begin
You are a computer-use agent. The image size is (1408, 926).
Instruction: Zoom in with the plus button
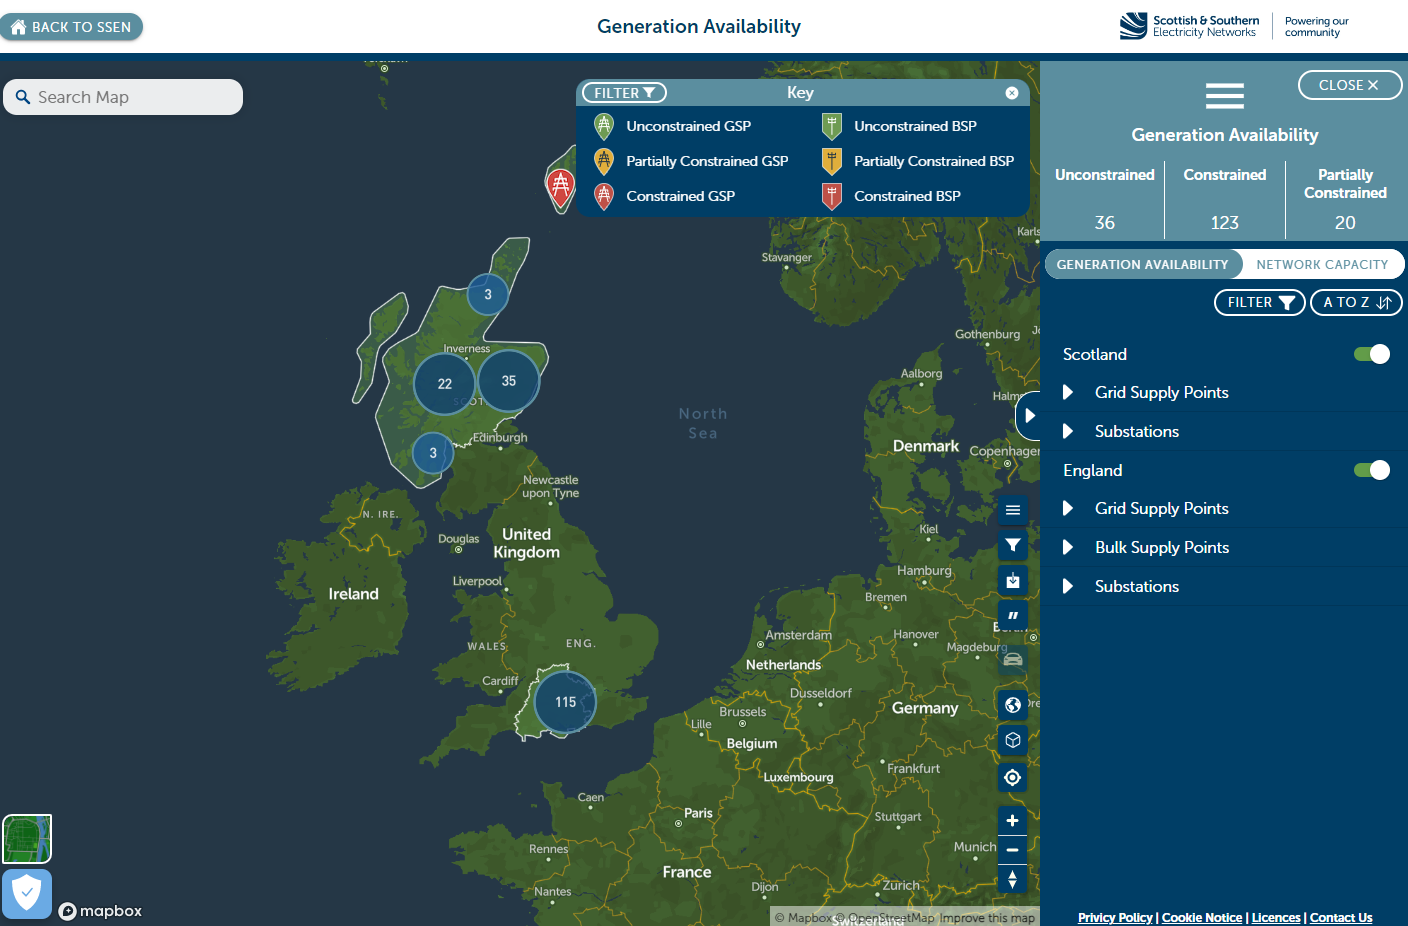[x=1012, y=821]
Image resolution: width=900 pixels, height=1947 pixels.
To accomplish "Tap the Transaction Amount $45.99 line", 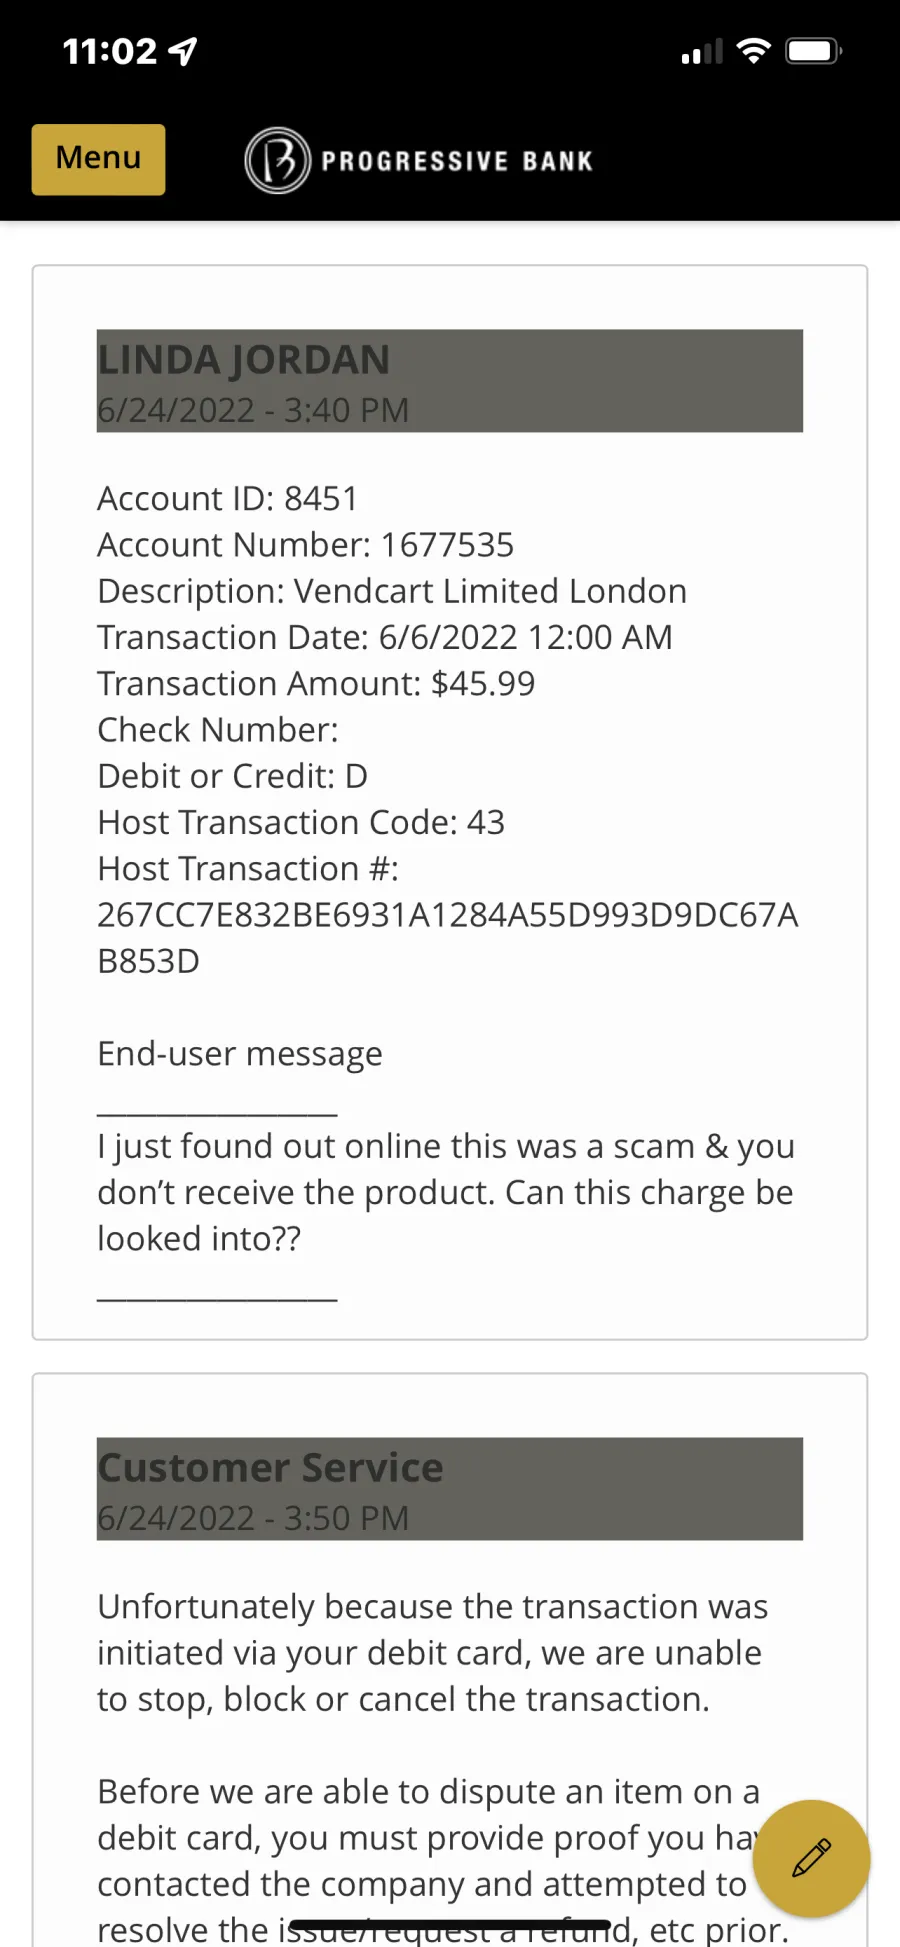I will coord(316,684).
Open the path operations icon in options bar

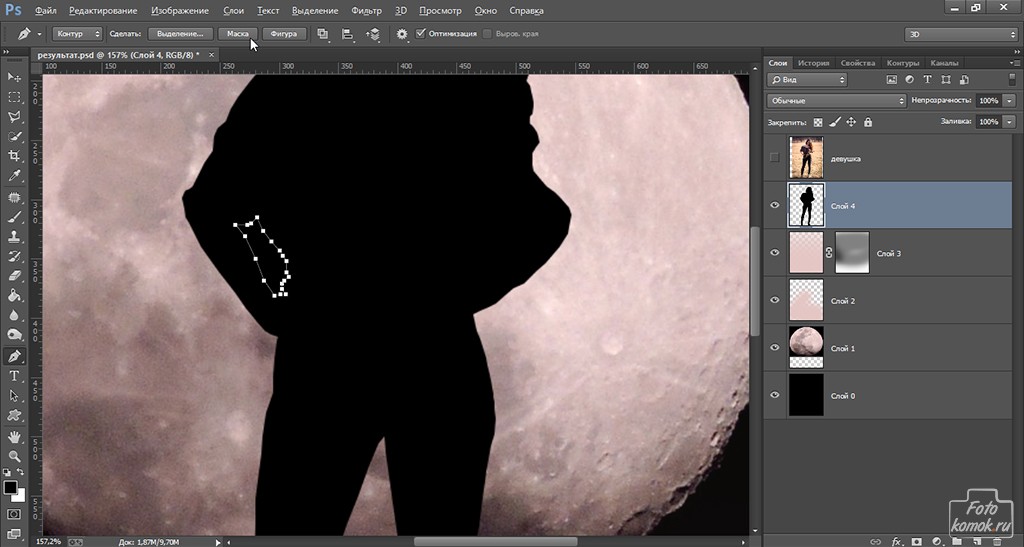[323, 34]
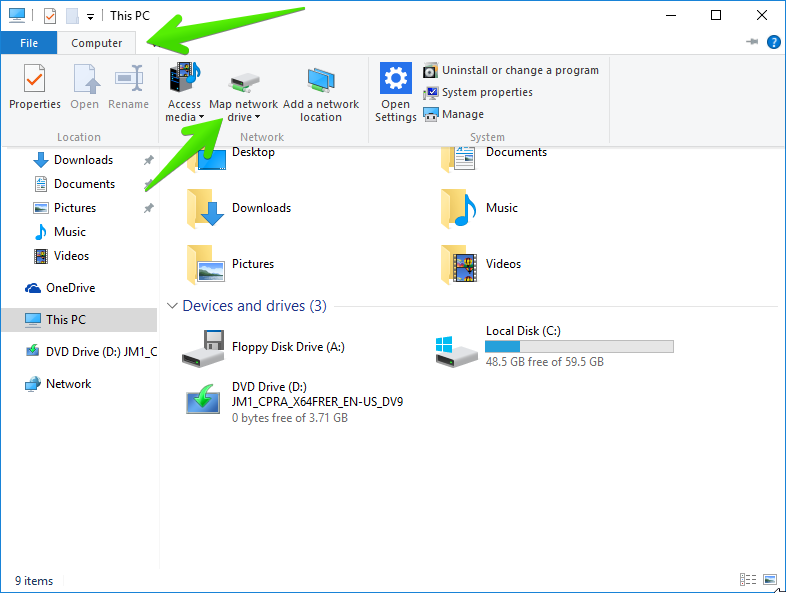Screen dimensions: 786x593
Task: Open the Access media dropdown
Action: [x=184, y=117]
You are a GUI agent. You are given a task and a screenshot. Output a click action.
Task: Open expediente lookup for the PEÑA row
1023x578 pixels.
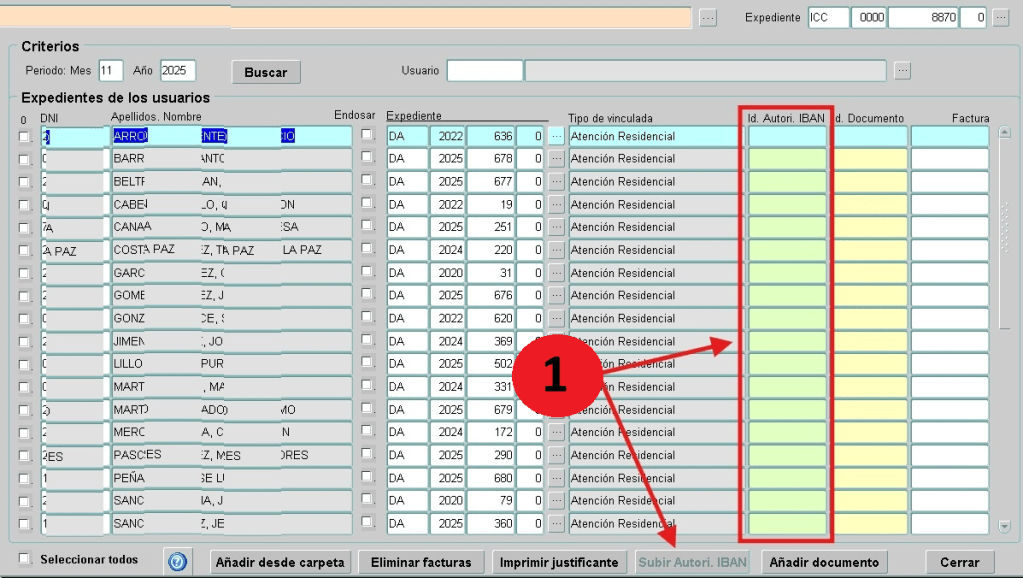click(x=557, y=478)
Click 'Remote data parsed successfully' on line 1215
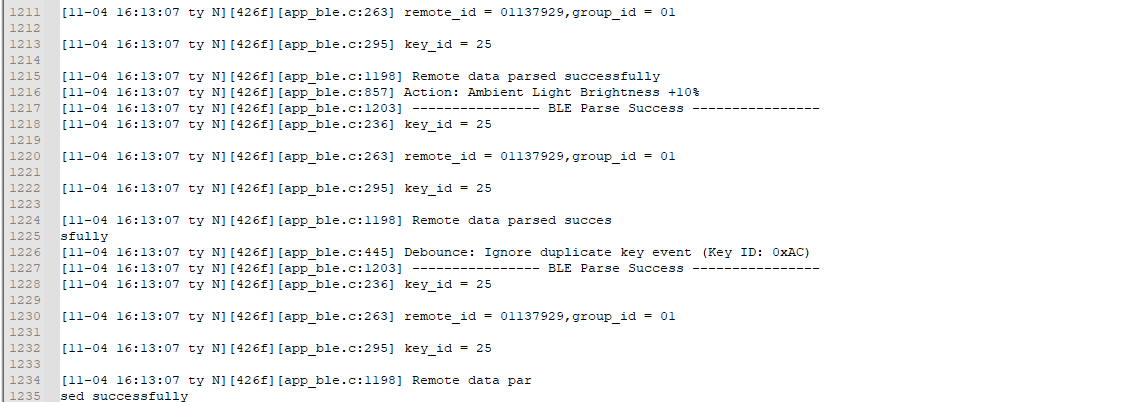This screenshot has width=1144, height=402. 536,76
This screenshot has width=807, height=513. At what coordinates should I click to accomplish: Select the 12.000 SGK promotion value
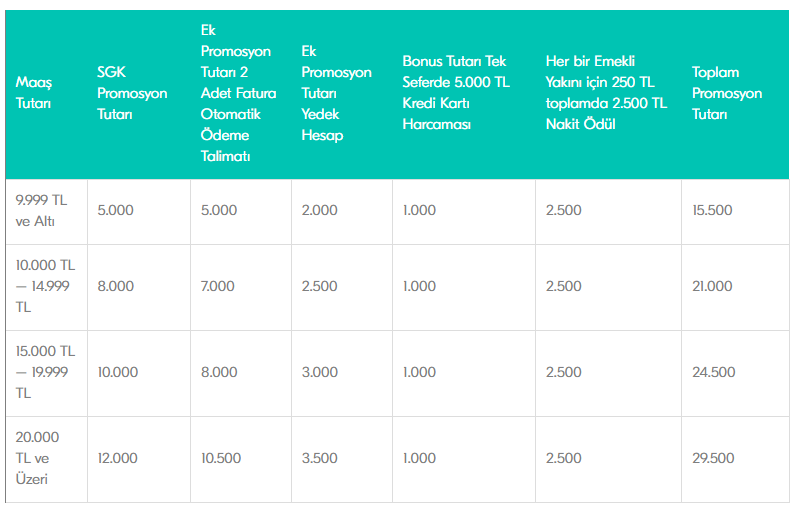click(119, 458)
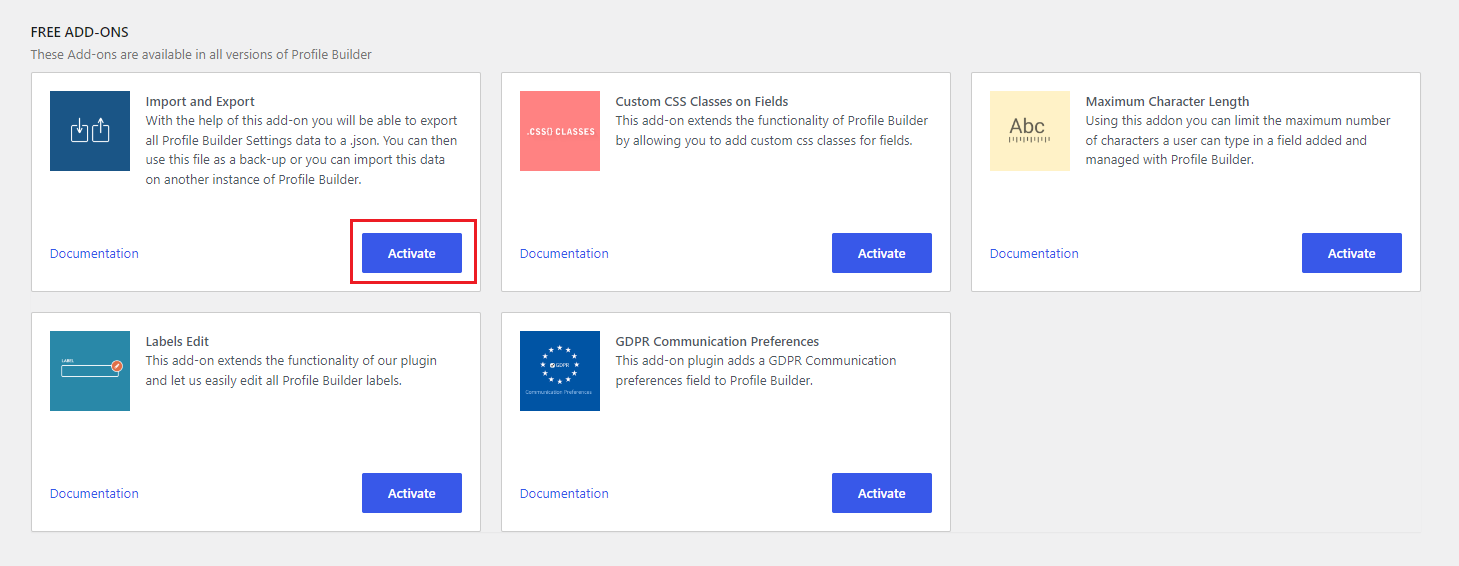Open Documentation for Import and Export
The height and width of the screenshot is (566, 1459).
(x=94, y=253)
end
TASK INSTRUCTIONS: Copy out the rows word for word, starting at the line containing "You are a GUI" and ending with the last row. Omit the pictures from your copy.

EXERCISE RESPONSE:
You are a GUI agent. You are given a task and a screenshot. Output a click action.
Task: Open expediente lookup for the PEÑA row
1023x578 pixels.
click(x=557, y=478)
Click 'Remote data parsed successfully' on line 1215
This screenshot has width=1144, height=402. 536,76
This screenshot has width=807, height=513. At what coordinates should I click to accomplish: Select the 12.000 SGK promotion value
click(119, 458)
Open Documentation for Import and Export
The height and width of the screenshot is (566, 1459).
(x=94, y=253)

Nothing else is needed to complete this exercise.